Aim of the exercise
Return the lines from the line containing "Where should I" onward. Each must match exactly, and the last line of the listing below must be included.

Records for the exercise
⁂
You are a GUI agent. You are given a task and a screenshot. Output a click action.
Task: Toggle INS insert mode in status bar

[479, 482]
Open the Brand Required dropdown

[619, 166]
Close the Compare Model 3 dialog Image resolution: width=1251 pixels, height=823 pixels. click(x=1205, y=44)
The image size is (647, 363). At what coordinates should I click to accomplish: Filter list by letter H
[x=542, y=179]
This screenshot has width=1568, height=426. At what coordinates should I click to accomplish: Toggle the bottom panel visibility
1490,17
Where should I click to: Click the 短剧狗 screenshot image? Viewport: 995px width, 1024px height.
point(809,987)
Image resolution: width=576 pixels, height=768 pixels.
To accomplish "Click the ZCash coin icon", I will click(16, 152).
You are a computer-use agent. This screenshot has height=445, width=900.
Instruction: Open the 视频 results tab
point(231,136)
⁂
Exercise answer
Where should I click to: Click the 短剧狗 screenshot image? Viewport: 995px width, 1024px height.
point(809,987)
Image resolution: width=576 pixels, height=768 pixels.
To accomplish "Click the ZCash coin icon", I will click(16, 152).
You are a computer-use agent. This screenshot has height=445, width=900.
Instruction: Open the 视频 results tab
point(231,136)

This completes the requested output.